Q: Who are some potentially under-the-radar Cornhuskers that Ohio State and its fans should be aware of entering this game?

McKewon: One of them was once committed to Ohio State – for lacrosse. That’d be JD Spielman, who chose to pursue football late in his high school career. He’s really good as a slot receiver – tough, sure-handed, runs good routes. On defense, Nebraska’s best players so far are outside linebacker Luke Gifford and defensive tackle Carlos Davis, both of whom are good pass-rushers.

Q: With the firing of athletic director Shawn Eichorst last month, how hot is Mike Riley's seat right now? Does he need to win a game like this to save his job?

McKewon: The seat is pretty warm and beating Ohio State sure wouldn’t hurt. It’d help a lot, actually, since the Buckeyes are generally regarded as the class of the Big Ten. Riley’s just in year three, but, as Eichorst said just days before he was fired, some fans have never embraced Riley as the head coach. While Riley inherited a program with talent, he inherited some players who were angry and ambivalent about Husker football. Still, in Nebraska, you don’t get a pass for 6-7 seasons, and Riley didn’t.

Mike Riley
Mike Riley looks up at the scoreboard during Nebraska's 42-35 loss at Oregon. Jaime Valdez – USA TODAY Sports

Q: What kind of environment should Ohio State fans expect in Lincoln? Any activities, restaurants, etc. you recommend for Buckeyes fans making the trip?
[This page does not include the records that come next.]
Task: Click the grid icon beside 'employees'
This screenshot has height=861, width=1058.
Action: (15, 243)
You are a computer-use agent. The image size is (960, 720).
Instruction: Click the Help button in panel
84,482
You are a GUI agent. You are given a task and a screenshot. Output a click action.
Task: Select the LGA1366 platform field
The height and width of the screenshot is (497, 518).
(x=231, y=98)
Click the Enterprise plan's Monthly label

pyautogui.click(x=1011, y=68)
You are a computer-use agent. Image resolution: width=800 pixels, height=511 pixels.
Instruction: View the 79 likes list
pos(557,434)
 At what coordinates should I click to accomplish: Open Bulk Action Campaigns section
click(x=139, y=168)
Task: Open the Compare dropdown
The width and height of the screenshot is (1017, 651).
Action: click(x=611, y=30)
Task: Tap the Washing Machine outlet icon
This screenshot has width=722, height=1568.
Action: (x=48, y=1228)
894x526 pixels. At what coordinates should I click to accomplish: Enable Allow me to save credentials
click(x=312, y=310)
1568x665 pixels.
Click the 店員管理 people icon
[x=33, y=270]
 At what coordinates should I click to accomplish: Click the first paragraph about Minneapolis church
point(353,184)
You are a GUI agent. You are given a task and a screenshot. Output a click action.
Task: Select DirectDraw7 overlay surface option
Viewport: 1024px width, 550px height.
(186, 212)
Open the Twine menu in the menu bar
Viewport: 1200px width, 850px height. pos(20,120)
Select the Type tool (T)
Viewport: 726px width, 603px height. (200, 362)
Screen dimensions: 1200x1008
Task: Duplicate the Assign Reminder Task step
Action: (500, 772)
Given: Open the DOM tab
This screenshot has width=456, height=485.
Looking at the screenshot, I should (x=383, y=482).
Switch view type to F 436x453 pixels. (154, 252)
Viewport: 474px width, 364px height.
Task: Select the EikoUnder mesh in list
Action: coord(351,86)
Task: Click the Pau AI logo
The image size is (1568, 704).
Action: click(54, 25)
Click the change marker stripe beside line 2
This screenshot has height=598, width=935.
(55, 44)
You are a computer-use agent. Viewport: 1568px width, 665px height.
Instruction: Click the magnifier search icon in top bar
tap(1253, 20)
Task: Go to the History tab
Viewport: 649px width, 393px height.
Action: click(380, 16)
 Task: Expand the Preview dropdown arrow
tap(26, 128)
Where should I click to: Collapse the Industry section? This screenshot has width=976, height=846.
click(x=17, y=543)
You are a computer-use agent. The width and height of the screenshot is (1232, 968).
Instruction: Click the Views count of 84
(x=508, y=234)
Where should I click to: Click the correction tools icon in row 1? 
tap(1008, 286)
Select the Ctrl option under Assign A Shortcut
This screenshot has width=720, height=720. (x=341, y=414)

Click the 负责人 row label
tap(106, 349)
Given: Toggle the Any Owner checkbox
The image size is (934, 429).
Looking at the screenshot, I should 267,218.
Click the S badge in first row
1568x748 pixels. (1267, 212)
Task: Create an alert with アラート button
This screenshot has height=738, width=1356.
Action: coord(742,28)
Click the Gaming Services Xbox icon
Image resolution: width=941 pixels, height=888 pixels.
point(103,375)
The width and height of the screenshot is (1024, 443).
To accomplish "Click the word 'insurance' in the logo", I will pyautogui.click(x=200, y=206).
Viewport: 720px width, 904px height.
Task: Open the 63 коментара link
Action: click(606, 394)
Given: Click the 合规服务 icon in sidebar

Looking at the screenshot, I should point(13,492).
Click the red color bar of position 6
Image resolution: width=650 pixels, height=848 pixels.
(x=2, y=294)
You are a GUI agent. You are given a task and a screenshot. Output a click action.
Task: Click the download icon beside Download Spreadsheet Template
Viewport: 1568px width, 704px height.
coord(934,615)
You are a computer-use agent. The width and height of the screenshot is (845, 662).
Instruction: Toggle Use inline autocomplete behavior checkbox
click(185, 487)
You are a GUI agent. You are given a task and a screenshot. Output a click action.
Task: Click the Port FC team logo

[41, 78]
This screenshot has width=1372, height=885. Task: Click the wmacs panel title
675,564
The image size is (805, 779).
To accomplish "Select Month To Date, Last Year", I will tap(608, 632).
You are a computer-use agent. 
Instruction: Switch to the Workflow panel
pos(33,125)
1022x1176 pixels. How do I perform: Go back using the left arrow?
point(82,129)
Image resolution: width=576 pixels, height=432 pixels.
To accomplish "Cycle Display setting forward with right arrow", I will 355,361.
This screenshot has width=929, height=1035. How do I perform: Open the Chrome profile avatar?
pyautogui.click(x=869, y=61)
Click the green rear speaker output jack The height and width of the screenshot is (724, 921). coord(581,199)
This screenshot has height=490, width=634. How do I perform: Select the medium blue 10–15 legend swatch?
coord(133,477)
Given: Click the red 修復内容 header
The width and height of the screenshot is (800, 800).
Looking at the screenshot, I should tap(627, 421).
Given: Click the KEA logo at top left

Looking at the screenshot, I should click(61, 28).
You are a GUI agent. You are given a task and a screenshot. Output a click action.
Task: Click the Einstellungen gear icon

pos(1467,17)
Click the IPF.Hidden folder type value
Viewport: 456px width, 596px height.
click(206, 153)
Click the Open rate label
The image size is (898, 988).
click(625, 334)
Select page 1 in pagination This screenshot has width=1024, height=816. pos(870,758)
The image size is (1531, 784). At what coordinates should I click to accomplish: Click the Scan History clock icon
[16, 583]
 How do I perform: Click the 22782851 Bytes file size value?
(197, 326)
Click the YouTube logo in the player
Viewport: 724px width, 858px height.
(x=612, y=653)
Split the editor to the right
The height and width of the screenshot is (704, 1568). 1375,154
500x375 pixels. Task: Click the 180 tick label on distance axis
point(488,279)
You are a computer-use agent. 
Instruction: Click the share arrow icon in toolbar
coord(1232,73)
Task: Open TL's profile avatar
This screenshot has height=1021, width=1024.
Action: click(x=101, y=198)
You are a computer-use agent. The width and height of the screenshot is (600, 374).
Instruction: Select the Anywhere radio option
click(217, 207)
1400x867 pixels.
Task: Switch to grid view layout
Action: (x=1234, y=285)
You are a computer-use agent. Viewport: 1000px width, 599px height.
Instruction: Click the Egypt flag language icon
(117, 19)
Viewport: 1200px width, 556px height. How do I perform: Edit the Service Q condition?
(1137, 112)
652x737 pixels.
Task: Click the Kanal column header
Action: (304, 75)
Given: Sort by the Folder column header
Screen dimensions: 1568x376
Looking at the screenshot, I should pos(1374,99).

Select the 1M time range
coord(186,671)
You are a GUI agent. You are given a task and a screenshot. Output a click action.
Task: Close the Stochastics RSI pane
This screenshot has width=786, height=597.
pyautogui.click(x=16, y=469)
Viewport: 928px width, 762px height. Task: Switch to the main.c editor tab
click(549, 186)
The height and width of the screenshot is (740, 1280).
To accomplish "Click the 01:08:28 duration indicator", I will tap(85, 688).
McKewon: Ohio State last visited in 2011, and the downtown is much better than it was then. The Haymarket district, within walking distance of the stadium, is one place to go, especially Friday night. Situated around the new basketball arena, there are several blocks of excellent local restaurants and bars, both family-friendly places and 21-and-over hangouts. Lazlo’s and LeadBelly are great for American casual food, but the best burger is just east of the Haymarket, in downtown, at a place called Honest Abe’s. “Old school” Husker fans go to the original Misty’s steakhouse in Havelock; it’s a great throwback, like stepping back in time a few decades. UNL’s city campus is smaller than Ohio State’s and festive on gameday. The Brook Berringer statue – on the north side of the stadium – is a natural gathering spot. Berringer, a former Husker quarterback, died in a 1996 plane crash just after his senior year.

Q: What must the Cornhuskers do to keep this game competitive, and do you think they will?

McKewon: Nebraska needs help from Ohio State, frankly, to keep it real close, and Ohio State has shown a tendency, once per season, to play down to its competition on the road, whether it was at Michigan State last season, at Indiana in 2015 or at Penn State in 2014. Nebraska is just as good as any of those teams. Nebraska has to commit zero turnovers, intercept J.T. Barrett a few times, and find a way to run the ball – enough to keep OSU’s pass-rush a little honest. I’ll be predicting Ohio State to win this game, but Nebraska has a shot if it plays an A game and the Buckeyes play their C- game. Last season, the opposite happened.